[Start of section]
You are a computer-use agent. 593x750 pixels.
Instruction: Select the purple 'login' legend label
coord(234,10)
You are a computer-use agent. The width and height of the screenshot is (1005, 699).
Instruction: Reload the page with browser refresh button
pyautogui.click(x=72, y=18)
[End of section]
[Start of section]
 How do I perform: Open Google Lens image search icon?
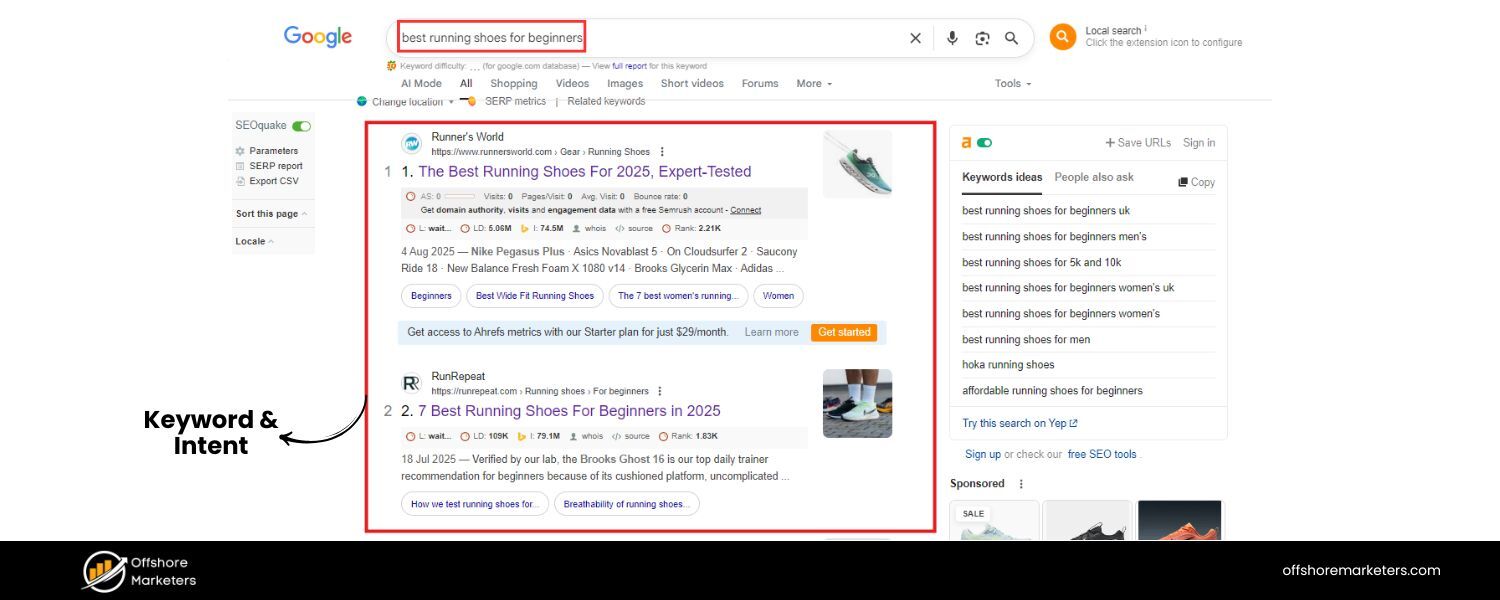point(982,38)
[End of section]
What this task involves.
Nothing but a number belongs in the answer: the number of lines above that contain "agent".

Solution.
2